## Start RECORDS FOR THE TASK
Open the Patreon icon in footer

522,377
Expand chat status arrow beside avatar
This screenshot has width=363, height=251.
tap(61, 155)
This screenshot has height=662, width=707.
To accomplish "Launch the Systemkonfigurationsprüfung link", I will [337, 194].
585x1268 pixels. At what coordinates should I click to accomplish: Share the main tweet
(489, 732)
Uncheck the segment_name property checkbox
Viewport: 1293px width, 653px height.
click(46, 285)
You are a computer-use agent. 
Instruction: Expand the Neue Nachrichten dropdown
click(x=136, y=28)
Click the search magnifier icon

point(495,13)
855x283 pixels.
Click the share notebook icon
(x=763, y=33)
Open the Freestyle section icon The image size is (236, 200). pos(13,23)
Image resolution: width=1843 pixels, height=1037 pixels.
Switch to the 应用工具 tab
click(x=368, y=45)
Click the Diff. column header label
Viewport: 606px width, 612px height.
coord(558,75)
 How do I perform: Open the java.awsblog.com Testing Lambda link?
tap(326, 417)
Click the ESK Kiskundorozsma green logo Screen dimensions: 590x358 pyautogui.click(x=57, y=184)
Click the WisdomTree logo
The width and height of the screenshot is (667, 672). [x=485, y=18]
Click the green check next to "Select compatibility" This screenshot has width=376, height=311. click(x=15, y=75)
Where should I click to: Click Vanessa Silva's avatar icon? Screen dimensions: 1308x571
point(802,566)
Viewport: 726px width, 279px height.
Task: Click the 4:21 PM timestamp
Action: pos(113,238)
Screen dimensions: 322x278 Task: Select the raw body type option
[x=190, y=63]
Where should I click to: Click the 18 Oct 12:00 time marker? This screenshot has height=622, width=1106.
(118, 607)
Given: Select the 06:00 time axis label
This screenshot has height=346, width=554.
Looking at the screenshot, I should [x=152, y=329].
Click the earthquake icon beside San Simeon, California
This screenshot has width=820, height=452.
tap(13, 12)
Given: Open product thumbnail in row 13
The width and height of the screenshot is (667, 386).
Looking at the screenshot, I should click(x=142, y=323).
## End RECORDS FOR THE TASK
INSTRUCTION
Convert all the lines above into a JSON list of strings, one string per line, and leave out the blank lines.

COMPLETE RESPONSE
[
  "Open the Patreon icon in footer",
  "522,377",
  "Expand chat status arrow beside avatar",
  "This screenshot has width=363, height=251.",
  "tap(61, 155)",
  "This screenshot has height=662, width=707.",
  "To accomplish \"Launch the Systemkonfigurationsprüfung link\", I will [337, 194].",
  "585x1268 pixels. At what coordinates should I click to accomplish: Share the main tweet",
  "(489, 732)",
  "Uncheck the segment_name property checkbox",
  "Viewport: 1293px width, 653px height.",
  "click(46, 285)",
  "You are a computer-use agent. ",
  "Instruction: Expand the Neue Nachrichten dropdown",
  "click(x=136, y=28)",
  "Click the search magnifier icon",
  "point(495,13)",
  "855x283 pixels.",
  "Click the share notebook icon",
  "(x=763, y=33)",
  "Open the Freestyle section icon The image size is (236, 200). pos(13,23)",
  "Image resolution: width=1843 pixels, height=1037 pixels.",
  "Switch to the 应用工具 tab",
  "click(x=368, y=45)",
  "Click the Diff. column header label",
  "Viewport: 606px width, 612px height.",
  "coord(558,75)",
  " How do I perform: Open the java.awsblog.com Testing Lambda link?",
  "tap(326, 417)",
  "Click the ESK Kiskundorozsma green logo Screen dimensions: 590x358 pyautogui.click(x=57, y=184)",
  "Click the WisdomTree logo",
  "The width and height of the screenshot is (667, 672). [x=485, y=18]",
  "Click the green check next to \"Select compatibility\" This screenshot has width=376, height=311. click(x=15, y=75)",
  "Where should I click to: Click Vanessa Silva's avatar icon? Screen dimensions: 1308x571",
  "point(802,566)",
  "Viewport: 726px width, 279px height.",
  "Task: Click the 4:21 PM timestamp",
  "Action: pos(113,238)",
  "Screen dimensions: 322x278 Task: Select the raw body type option",
  "[x=190, y=63]",
  "Where should I click to: Click the 18 Oct 12:00 time marker? This screenshot has height=622, width=1106.",
  "(118, 607)",
  "Given: Select the 06:00 time axis label",
  "This screenshot has height=346, width=554.",
  "Looking at the screenshot, I should [x=152, y=329].",
  "Click the earthquake icon beside San Simeon, California",
  "This screenshot has width=820, height=452.",
  "tap(13, 12)",
  "Given: Open product thumbnail in row 13",
  "The width and height of the screenshot is (667, 386).",
  "Looking at the screenshot, I should click(x=142, y=323)."
]